No Dot Net Rant

Okay, I've been thinking about this for a while, but I wanted to write it down.

First, I've got some old coworkers and blog pals who are doing some really cool stuff with .Net and I think it's great for them. They were doing stuff with Microsoft for a long while and I'm happy for them that .Net has finally dropped out of the vapor so they can enjoy the low-level power that Java developers have been enjoying for years. I don't wish evil on these guys. Hey, if you're earning a decent buck doing .Net programming, I'm not going to tell you to stop.

However, all you guys doing Java development, you need to be vigilent. You need to learn .Net's bad points and repeat it to everyone you can possibly repeat it to. It's not DotNet it's DotNot. If your boss is thinking about a Microsoft solution, you need to explain to them the benefits of working with Java instead. If YOU are thinking about downloading a 20 meg runtime and playing with it, resist the temptation and spend the time working on an open Java solution instead.

Why? Because if not, you're going to end up having to program on a Microsoft OS using MS tools the way MS wants you to. You're going to end up helping the $40 Billion Borg double their money they already have. You're going to lose the flexibility and power that Java allows you. You're going to have to start from scratch again learning a more restrictive copy of an already powerful programming language. Just don't do it.
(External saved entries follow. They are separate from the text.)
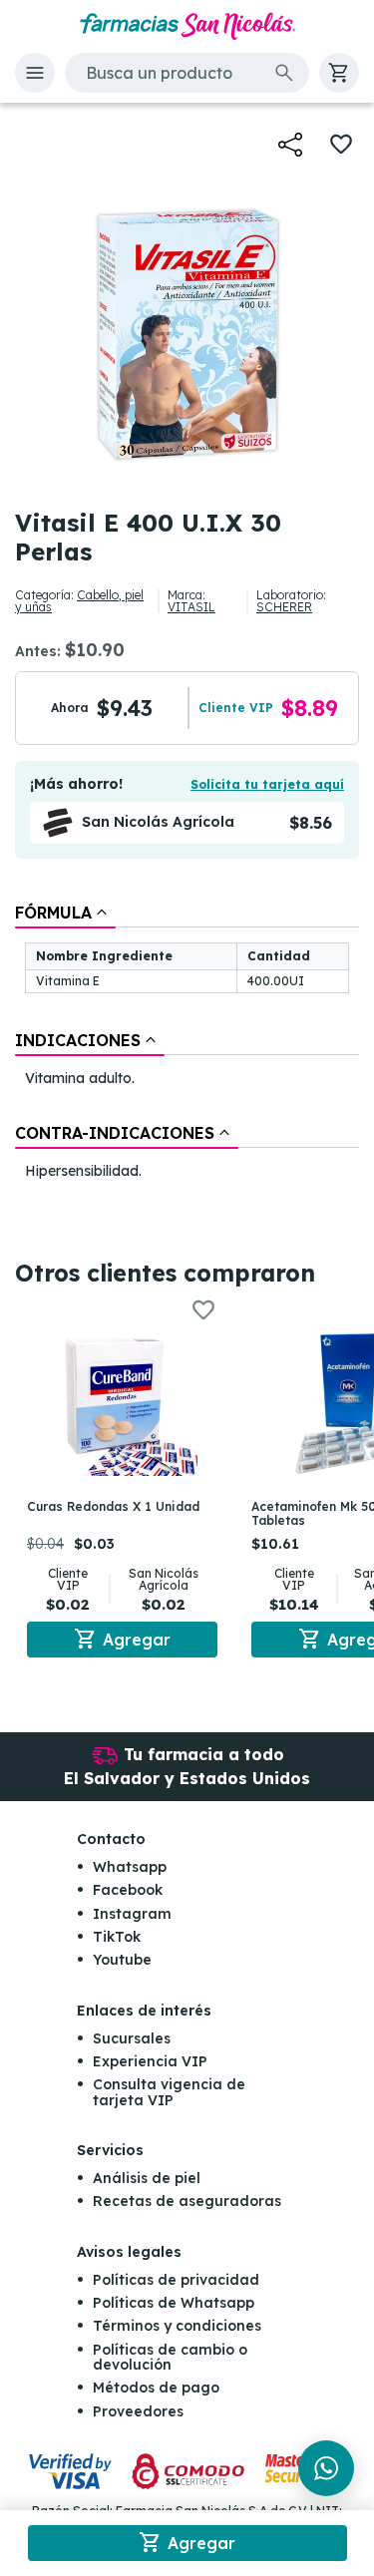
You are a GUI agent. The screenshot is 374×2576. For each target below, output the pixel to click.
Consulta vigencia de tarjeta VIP (169, 2091)
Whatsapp (130, 1867)
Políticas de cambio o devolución (170, 2357)
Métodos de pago (156, 2387)
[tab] (65, 912)
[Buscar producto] (284, 73)
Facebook (128, 1890)
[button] (35, 73)
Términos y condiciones (177, 2326)
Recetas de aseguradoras (187, 2201)
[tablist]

It's very simple. DotNot came several years after Java. Therefore many of the dumb ass things in Java have been fixed (enums for example). This is great for the MS guys but it shouldn't mean crap to the Java guys... we can live without the small improvements. And though it sounds great that DotNot's VOS means that you can program in any "language" that you want to since it all boils down to an abstract object system underlying the code, it's a lie. It's all just marketing. Everyone's going to end up using C# anyways since it most closely models the object system and mimics Java the best.

Some of the things that DotNot does do better is things that should have been fixed years ago in Java, I admit. Visual Studio is still the best IDE there is - though hopefully Eclipse will start to change that soon. And WindowsForms kicks Swings ass. Hopefully XUL and Mozilla will come to the rescue, but still, it's a weak point. And finally, the DotNot CLR is going to be faster on MSOSes than the JVM... it's a fact. It's targeted at one platform and for speed whereas the JVM is made for portability with JIT tacked on after...

The DotNot system in general is technically strong - there should be no debate about this. But still. There is NO ROOM for TOLERANCE of DOT NOT. Scott McNealy, not known for his tact and not my favorite person, did say it best:

"Think Java. Write new applications in Java. Rewrite legacy apps with Java. Don't upgrade or downgrade. Sidegrade instead to a Java desktop device... I don't understand why anybody would be programming in anything other than Java"

Perfect. Explain it to your boss in terms of Microsoft FUD:

1) There's already a bunch of time, effort and money invested in Java solutions. The bugs have been worked out by now. .Net's just starting... it's a classic MS solution that won't be production grade until version 3.0 . There's no technological or economic reason to switch or even consider DotNot.

2) There's already a bunch of people who understand Java. Why retrain or chance a technology that's only limiting your resources?

3) So what if you can program in any language you want in DotNot. Do you REALLY want all your in-house apps written in 20 freakin' languages? Even if they can interoperate, it'll be a maintenance nightmare. And don't think you can just port all your COBOL code to .COBOL# or whatever it's called because it won't work. Every language needs to conform to the CLS, which means fundamental changes to the way they work. Ask the VB guys. It's all just MS crap.

4)Security: It's Microsoft. Look at their track record. Are you going to trust them? Nope. Does "managed code" seem like a good idea to you? Nope. Will the system be buggy and full of dangerous overflow holes? You bet. It's a fact. It's a 1.0 MS product... it's going to suck for several more years. Bet on it.

Right now I can develop for website using Java locally on an MSOS and push it to my Linux server 2000 miles away without a moments hesitation. It works exactly as advertised. At work it's the same thing, but with HP-UX as the server. In thinking about my next computer, I can look at Macs, Linux boxen or another MSOS... it doesn't really matter. However, once you start down the .Net road, you're never turning back.

My Mom and I were chatting today (about the new pics mostly) and she asked me, "Hey, what's with the Butterfly? Is that something I want?" Oh Jesus. No. This is what's happening in the programming world too. Microsoft is using its marketing muscle to put .Net out there... But if you're a Java guy you have to resist this crap and do what you can to fight against it.

Remember Netscape? Remember how they singlehandedly launched the internet boom while Microsoft was pushing MSN 1.0? And then Microsoft came in, copied the product, gave it away for free, and crushed it out of existance. What do you think is going to happen to Java? They've copied the technology, now they're launching a full out attack on Sun. In as little as 4 or 5 years, Java could be a niche language like COBOL. Don't let it happen.

It's war. You're either on the good side or the bad side. And we all know who the convicted felons are. Personally, I don't know how Microsoft programmers sleep at night.